What's that one thing you would do, if you got to rewind your career?


What's that one thing you would do, if you got to rewind your career?


  👤 gas9S9zw3P9c Accepted Answer ✓
This is a great question. I spent the last ~10 years hopping around jobs, working at both FAANG and small startups, but I never stayed anywhere more than 1-2 years. I also moved around a lot. My biggest mistake was focusing too much on salary, job title, technologies and self-development, and not enough on forming deep relationships with others. That was true even in college where I got good grades, but I rarely went to lectures, study groups or parties.

Now I'm here with a relatively broad network but few deep connections. I don't have anyone I can ask for career advice, have beers with, chat with about work, or discuss for new opportunities. Looking at my resume you'd think I'm "successful" - but it's the opposite. It feels kind of lonely and at times I'm sad.

No matter what you do in life, in the end it's all about people. Don't waste your opportunities to get to know your fellow coworkers/classmates/bosses. Make some friends.

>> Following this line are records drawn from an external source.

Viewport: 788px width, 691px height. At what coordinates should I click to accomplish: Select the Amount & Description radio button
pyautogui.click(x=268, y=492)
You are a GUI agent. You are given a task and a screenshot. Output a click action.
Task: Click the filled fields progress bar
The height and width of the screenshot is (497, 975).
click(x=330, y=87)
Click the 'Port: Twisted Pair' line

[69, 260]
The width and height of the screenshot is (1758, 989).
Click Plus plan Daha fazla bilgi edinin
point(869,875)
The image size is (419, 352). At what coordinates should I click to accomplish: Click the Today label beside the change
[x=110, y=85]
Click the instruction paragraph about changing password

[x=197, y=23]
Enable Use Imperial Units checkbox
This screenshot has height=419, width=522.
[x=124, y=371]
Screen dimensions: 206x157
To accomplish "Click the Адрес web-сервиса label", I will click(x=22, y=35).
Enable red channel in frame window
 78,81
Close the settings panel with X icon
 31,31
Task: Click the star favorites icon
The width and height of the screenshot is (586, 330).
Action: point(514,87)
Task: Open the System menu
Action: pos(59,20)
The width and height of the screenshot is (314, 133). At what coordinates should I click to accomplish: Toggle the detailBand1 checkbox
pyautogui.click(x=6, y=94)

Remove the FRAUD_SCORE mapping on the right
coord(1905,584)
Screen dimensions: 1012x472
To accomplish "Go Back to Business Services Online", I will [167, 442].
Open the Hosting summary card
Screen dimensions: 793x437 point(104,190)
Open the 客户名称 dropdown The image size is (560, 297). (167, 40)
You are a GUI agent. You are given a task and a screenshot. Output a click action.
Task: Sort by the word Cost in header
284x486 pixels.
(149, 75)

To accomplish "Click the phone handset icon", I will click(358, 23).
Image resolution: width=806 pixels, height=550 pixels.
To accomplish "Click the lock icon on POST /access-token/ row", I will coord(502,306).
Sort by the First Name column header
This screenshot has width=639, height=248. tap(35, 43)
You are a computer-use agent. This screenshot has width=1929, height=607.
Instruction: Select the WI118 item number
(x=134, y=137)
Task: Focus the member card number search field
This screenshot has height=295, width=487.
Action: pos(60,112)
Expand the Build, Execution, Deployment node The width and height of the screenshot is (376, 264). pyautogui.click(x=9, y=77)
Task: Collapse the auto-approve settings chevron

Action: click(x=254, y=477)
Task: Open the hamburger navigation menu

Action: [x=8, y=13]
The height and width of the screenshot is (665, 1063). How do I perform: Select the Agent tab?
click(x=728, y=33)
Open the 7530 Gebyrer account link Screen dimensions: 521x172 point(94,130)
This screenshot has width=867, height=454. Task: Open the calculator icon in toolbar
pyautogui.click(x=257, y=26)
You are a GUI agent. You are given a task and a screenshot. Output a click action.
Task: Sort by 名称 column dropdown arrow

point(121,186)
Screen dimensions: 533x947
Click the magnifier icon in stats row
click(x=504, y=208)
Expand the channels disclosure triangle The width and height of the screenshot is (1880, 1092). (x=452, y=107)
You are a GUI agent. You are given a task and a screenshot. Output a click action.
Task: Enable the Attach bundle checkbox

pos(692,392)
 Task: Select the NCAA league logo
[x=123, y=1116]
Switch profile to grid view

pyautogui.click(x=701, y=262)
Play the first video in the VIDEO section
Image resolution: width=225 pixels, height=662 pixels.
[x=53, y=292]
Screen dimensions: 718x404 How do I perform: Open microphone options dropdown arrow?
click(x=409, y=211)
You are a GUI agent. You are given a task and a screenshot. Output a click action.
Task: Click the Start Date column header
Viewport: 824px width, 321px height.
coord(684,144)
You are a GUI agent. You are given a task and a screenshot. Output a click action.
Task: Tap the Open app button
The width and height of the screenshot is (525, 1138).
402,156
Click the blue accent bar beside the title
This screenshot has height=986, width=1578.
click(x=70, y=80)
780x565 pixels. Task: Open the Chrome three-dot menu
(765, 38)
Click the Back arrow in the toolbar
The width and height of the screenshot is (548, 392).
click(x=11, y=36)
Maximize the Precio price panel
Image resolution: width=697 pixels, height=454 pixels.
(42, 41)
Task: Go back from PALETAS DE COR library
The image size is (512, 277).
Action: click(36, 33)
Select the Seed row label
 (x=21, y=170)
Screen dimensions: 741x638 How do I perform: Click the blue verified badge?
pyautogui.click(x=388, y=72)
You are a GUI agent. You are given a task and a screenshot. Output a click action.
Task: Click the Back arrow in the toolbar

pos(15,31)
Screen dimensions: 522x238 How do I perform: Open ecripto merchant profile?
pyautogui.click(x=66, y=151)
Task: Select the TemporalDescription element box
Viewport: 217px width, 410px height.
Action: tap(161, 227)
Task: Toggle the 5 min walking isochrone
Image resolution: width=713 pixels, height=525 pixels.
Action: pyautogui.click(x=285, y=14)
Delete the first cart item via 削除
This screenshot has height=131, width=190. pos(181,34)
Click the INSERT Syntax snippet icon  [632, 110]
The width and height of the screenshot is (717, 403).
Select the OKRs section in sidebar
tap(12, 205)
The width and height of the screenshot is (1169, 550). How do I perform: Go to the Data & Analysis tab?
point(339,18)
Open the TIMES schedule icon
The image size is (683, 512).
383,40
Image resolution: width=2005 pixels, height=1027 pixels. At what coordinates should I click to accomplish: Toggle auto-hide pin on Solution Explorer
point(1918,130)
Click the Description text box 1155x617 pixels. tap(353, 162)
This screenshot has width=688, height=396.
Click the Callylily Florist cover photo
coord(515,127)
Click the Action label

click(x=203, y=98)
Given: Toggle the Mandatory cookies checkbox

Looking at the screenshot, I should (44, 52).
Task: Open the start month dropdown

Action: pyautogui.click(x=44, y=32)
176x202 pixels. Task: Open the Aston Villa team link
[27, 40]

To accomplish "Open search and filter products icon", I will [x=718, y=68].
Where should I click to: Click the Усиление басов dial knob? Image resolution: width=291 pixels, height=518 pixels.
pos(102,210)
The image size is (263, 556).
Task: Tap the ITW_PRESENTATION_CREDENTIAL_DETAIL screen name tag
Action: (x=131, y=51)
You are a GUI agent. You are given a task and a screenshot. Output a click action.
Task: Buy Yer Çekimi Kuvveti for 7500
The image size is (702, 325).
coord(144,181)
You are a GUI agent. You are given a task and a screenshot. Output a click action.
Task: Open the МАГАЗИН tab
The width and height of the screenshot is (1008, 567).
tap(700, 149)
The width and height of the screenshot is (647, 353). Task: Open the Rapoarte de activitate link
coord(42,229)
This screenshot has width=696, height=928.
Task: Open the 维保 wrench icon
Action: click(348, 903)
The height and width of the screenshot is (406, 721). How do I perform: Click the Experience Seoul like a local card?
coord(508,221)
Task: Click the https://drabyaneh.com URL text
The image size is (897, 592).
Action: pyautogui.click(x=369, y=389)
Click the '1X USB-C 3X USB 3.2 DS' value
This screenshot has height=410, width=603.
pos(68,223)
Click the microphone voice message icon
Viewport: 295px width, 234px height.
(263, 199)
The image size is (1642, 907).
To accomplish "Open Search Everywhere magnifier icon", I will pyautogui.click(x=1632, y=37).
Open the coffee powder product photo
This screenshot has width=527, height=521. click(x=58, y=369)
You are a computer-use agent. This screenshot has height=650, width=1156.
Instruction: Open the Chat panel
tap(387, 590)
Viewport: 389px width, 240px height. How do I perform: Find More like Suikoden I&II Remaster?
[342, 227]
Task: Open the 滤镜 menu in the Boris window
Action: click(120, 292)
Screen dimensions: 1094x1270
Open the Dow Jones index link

Also, don't burn your bridges. There were times in my career when I sacrificed relationships so that I could move on. For example, leaving a co-founder behind when I no longer believed in the company. Looking back, I was kind of an asshole and too immature to realize it. I wasn't capable to fully empathize with the people around me. I truly regret that now.


👤 kbrannigan
If I could rewind my career I would do these things.

* Stay longer at my first company. It was an old school tech company most of the developers were 40+ years old. It had cubicles and outdated technologies. After 2 years, I grew bored and I left because I wanted to work with exciting tech,make more money, and work with younger people. Over the years, I realized it was the perfect company for my personality. Stable, low key, and quiet, they allowed people to grow into a real engineer. I took it for granted.


👤 LinuxBender
Eat healthier. You might think this is unrelated, but as I have improved my health, my clarity and speed of thought has improved exponentially. Had I done this a couple decades sooner, I would have likely done even better in my career and had better interactions with others.

👤 alexmingoia
Never work for other people. Never work a 9-5. I would have started selling my own things or working for myself before leaving my parents house.

At 32 and finally working for myself, I can’t believe I spent almost 10 years building someone else’s dream.


👤 decafninja
Having lived in NYC for most of my life, and surrounded by friends in finance and finance tech, I thought working as a developer in one of the Wall Street firms (investment banks, hedge funds, etc.) was the pinnacle of a technology career. Man was I blind.

Needless to say, on the other side of the continent (and in NYC itself, to a lesser degree) was the Silicon Valley tech industry.

So while I pludged around doing LoB .NET, others were grinding leetcode to get into these tech companies that not only offered stupendously superior compensation but also work and lifestyle perks that put working as a technologist in finance to shame.

If I could rewind my career back ten years, I'd do everything I could to get my foot into the SV tech industry whether here in NY or moving to California. That said, I'm still trying.

I recall back in 2011 or 2012 a Google recruiter even reached out to me and I just ignored her thinking a job at an investment bank was far superior to a job at Google (whether or not I would have passed the Google interview is another story of course...). If I could travel back in time, I'd kick my earlier self in the mouth.


👤 kleer001
I'd find a mentor. Heck, I didn't even know what that word was or how important it was until I was a good 10 years into my career.

👤 CM30
Ask for more money/set salary expectations higher.

Yeah, I know what you're thinking. Sounds a bit like a cliched answer, right?

And yes, it does. But I'm the only person in my peer group who went in the tech industry, and I had absolutely no idea what the market rate was for software engineers or web developers in said industry. As a result, I ended up seriously underpaid overall, especially given I was the one who was asked what my salary expectations were.

Alteratively, I guess it'd be focusing more on networking and connecting with people. I never realised the importance of thing growing up, so I never ended up with a network at all, or anyone to rely on for anything.


👤 gshdg
Make time to speak more with my manager about the role I wanted that didn’t seem to be available, rather than accepting that role at a less stable company and then getting laid off from it due to cash flow problems a month after my former manager had hired someone else into the role I’d wanted.